(Task item): If a line in the entries below includes "button", pick it out and copy it.

Stored data entries:

--- START ---

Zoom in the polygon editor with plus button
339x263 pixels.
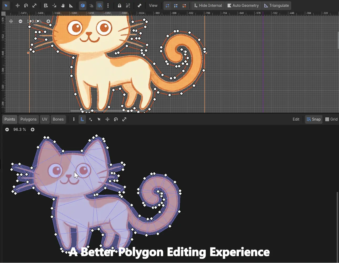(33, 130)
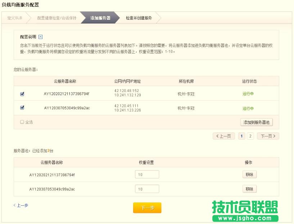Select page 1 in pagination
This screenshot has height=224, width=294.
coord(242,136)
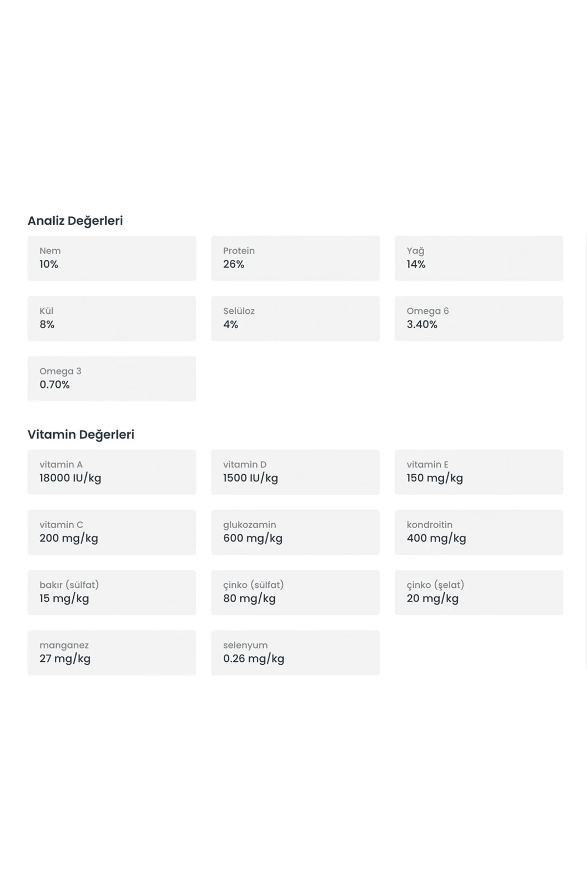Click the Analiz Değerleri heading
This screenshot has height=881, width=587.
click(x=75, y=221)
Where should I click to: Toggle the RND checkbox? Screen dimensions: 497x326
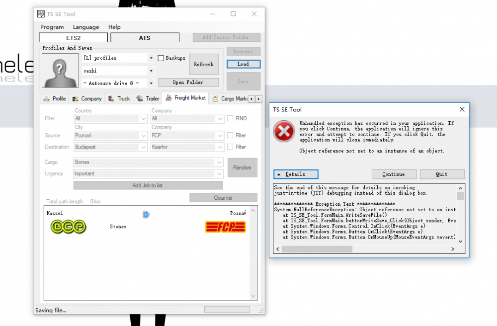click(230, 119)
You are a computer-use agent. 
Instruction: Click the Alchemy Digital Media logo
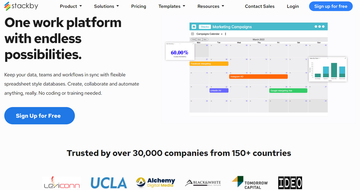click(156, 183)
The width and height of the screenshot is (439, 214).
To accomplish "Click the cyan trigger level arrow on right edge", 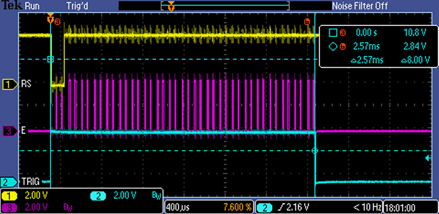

--- END ---
--- START ---

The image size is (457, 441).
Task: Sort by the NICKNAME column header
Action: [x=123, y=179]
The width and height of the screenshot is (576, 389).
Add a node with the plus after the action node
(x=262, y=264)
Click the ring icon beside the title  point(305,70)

--- END ---
--- START ---

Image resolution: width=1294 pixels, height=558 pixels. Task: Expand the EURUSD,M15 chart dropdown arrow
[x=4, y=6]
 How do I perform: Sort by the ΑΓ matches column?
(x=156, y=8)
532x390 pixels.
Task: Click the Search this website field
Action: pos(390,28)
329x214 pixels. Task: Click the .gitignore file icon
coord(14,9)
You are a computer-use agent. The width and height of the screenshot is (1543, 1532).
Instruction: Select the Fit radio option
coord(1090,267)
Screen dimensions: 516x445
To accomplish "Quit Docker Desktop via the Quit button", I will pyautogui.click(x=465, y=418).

--- END ---

(Solution below):
Zoom in the polygon editor with plus button
To accomplish "Quit Docker Desktop via the Quit button", I will pyautogui.click(x=465, y=418).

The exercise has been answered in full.